> What the task asks:
All pictures are to be omitted while the lines starting at the line with "Home (676, 65)" and ending at the line with "Our Vision and Mission (91, 1807)" in the material below are retyped exactly, both ends included.

> Dataset records:

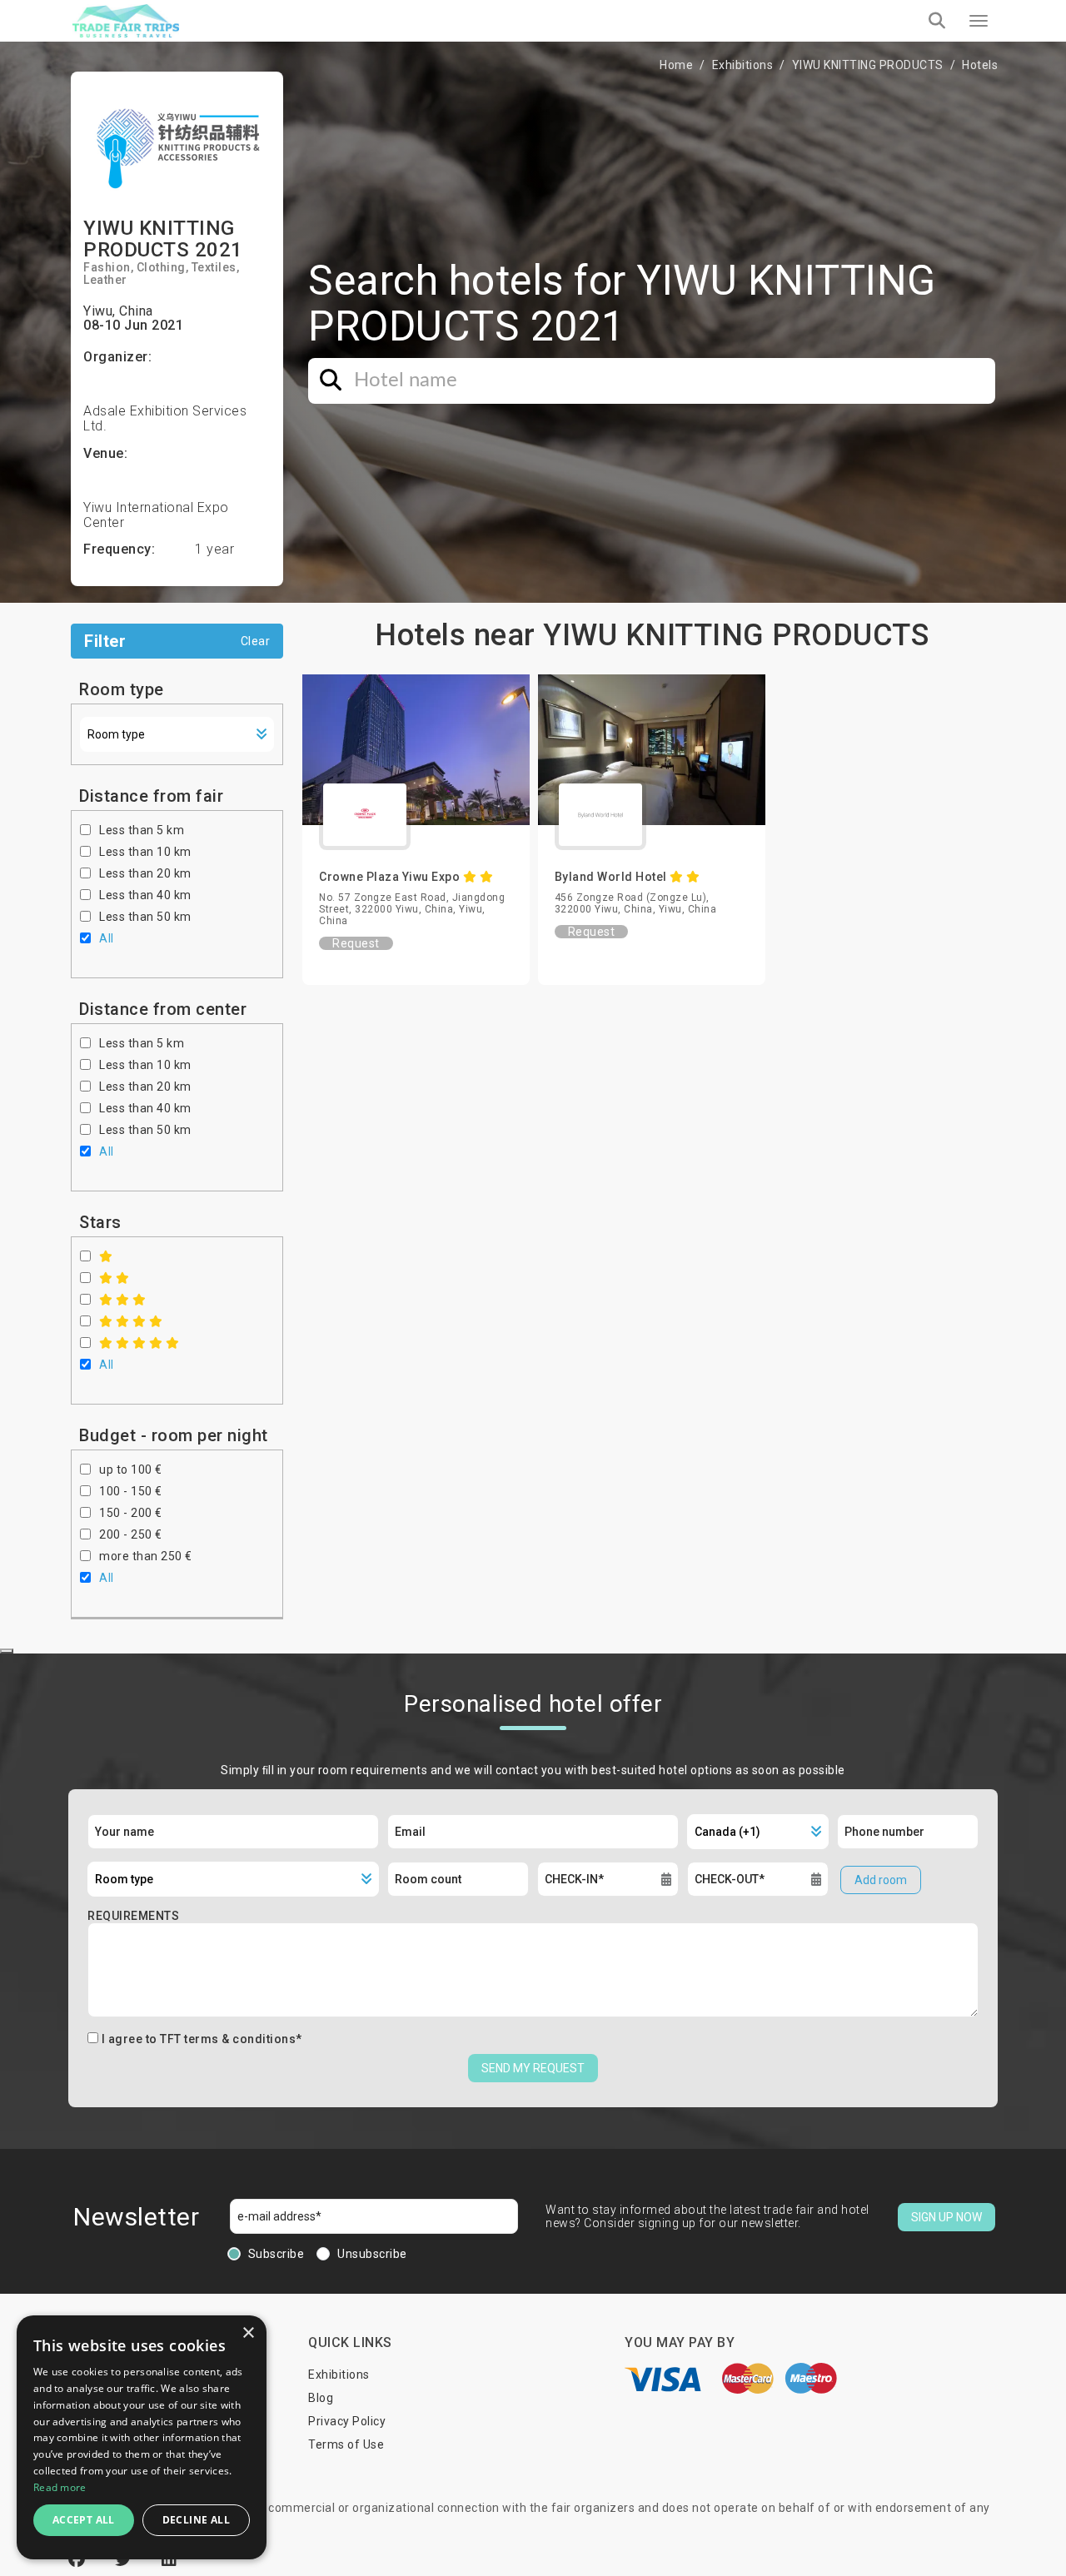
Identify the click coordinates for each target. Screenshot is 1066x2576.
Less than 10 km (145, 851)
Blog (320, 2397)
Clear (256, 641)
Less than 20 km (145, 873)
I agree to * (202, 2039)
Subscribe (276, 2253)
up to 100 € (130, 1469)
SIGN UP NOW (946, 2217)
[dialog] (141, 2437)
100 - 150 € (130, 1491)
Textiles (214, 267)
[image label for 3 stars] (123, 1299)
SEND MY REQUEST (533, 2068)
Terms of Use (346, 2444)
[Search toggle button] (937, 21)
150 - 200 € (130, 1512)
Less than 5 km (141, 830)
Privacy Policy (347, 2421)
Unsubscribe (372, 2253)
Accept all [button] (83, 2520)
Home (676, 65)
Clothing (161, 267)
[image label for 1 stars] (106, 1256)
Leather (105, 279)
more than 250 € (145, 1556)
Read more (60, 2487)
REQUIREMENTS (133, 1915)
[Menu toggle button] (978, 21)
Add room (880, 1880)
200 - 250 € (130, 1534)
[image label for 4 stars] (131, 1321)
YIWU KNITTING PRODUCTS (868, 65)
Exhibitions (743, 65)
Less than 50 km (145, 916)
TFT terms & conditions (228, 2039)
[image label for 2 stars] (114, 1278)
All (106, 938)
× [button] (248, 2333)
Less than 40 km (145, 895)
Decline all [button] (196, 2520)
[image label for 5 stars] (139, 1343)
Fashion (107, 267)
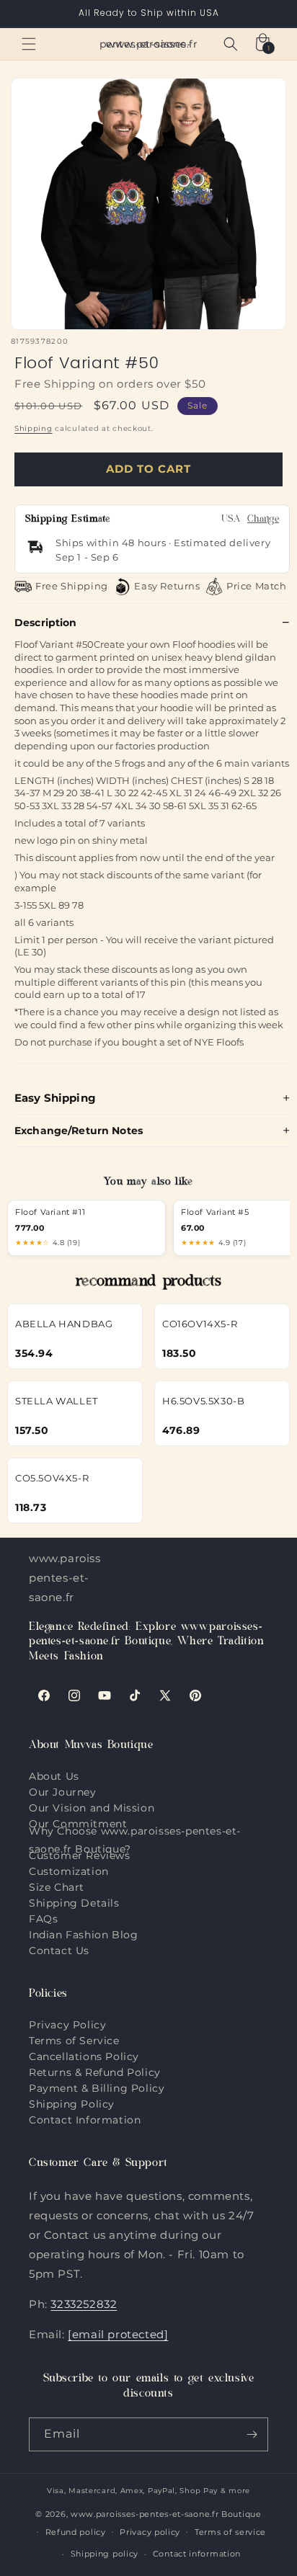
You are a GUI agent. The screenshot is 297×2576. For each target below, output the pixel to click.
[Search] (231, 44)
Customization (69, 1871)
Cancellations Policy (84, 2056)
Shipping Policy (72, 2104)
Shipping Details (74, 1903)
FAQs (43, 1918)
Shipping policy (105, 2554)
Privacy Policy (67, 2024)
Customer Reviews (79, 1855)
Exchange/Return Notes (78, 1130)
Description (45, 622)
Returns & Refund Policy (95, 2072)
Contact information (197, 2554)
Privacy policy (150, 2532)
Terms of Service (74, 2040)
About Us (54, 1776)
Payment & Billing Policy (96, 2088)
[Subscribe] (251, 2434)
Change (263, 520)
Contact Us (59, 1950)
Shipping (33, 428)
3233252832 (83, 2304)
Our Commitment (78, 1823)
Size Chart (56, 1887)
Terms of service (230, 2532)
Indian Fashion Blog (83, 1934)
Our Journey (63, 1792)
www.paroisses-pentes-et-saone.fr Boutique (166, 2514)
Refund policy (75, 2532)
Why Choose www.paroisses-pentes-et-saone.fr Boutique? (135, 1840)
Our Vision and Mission (91, 1807)
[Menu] (29, 44)
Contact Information (85, 2119)
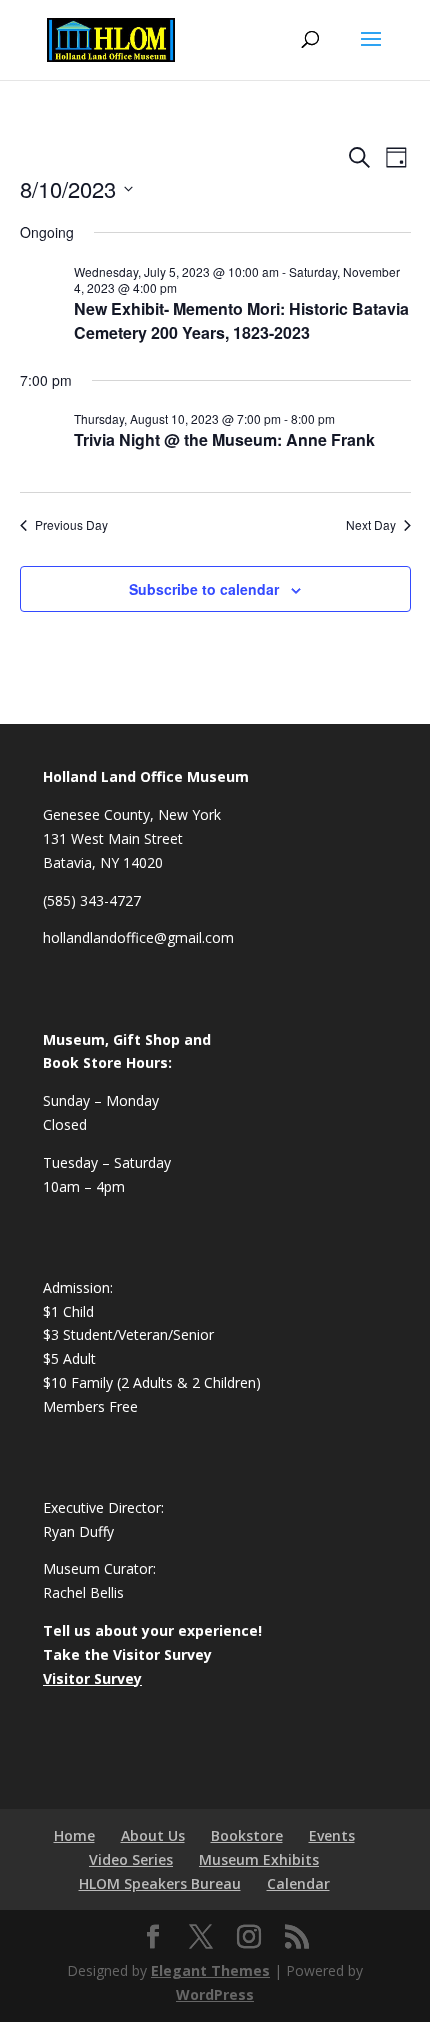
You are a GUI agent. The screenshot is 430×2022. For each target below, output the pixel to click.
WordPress (215, 1994)
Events (332, 1835)
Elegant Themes (210, 1970)
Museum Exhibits (259, 1859)
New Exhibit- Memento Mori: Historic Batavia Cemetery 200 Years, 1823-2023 (241, 320)
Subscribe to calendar (204, 589)
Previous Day (71, 525)
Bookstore (247, 1835)
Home (74, 1835)
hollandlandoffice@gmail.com (138, 937)
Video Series (131, 1859)
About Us (153, 1835)
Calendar (298, 1883)
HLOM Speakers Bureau (160, 1883)
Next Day (371, 525)
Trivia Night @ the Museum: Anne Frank (224, 439)
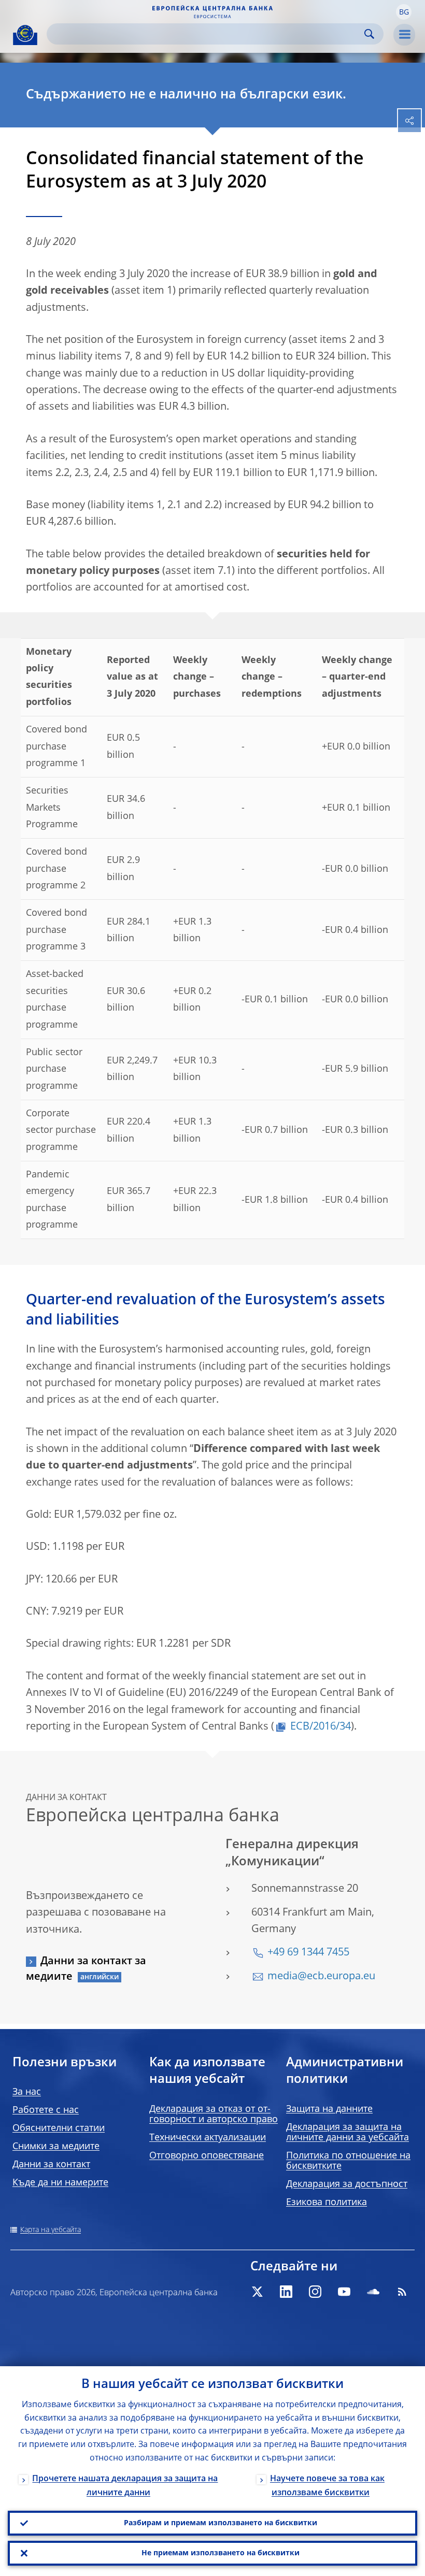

> Finished exercise:
Home (676, 65)
Clothing (161, 267)
[image label for 1 stars] (106, 1256)
Leather (105, 279)
more than 250 € (145, 1556)
Read more (60, 2487)
REQUIREMENTS (133, 1915)
[Menu toggle button] (978, 21)
Add room (880, 1880)
200 - 250 € (130, 1534)
[image label for 4 stars] (131, 1321)
YIWU KNITTING PRODUCTS (868, 65)
Exhibitions (743, 65)
Less than 50 km (145, 916)
TFT terms & conditions (228, 2039)
[image label for 2 stars] (114, 1278)
All (106, 938)
× [button] (248, 2333)
Less than 40 km (145, 895)
Decline all [button] (196, 2520)
[image label for 5 stars] (139, 1343)
Fashion (107, 267)
You are a GUI agent. The screenshot is 297×2576. For each target below, output the pixel to click.
[Search] (231, 44)
Customization (69, 1871)
Cancellations Policy (84, 2056)
Shipping Policy (72, 2104)
Shipping Details (74, 1903)
FAQs (43, 1918)
Shipping policy (105, 2554)
Privacy Policy (67, 2024)
Customer Reviews (79, 1855)
Exchange/Return Notes (78, 1130)
Description (45, 622)
Returns & Refund Policy (95, 2072)
Contact information (197, 2554)
Privacy policy (150, 2532)
Terms of Service (74, 2040)
About Us (54, 1776)
Payment & Billing Policy (96, 2088)
[Subscribe] (251, 2434)
Change (263, 520)
Contact Us (59, 1950)
Shipping (33, 428)
3233252832 (83, 2304)
Our Commitment (78, 1823)
Size Chart (56, 1887)
Terms of service (230, 2532)
Indian Fashion Blog (83, 1934)
Our Journey (63, 1792)
www.paroisses-pentes-et-saone.fr Boutique (166, 2514)
Refund policy (75, 2532)
Why Choose www.paroisses-pentes-et-saone.fr Boutique? (135, 1840)
Our Vision and Mission (91, 1807)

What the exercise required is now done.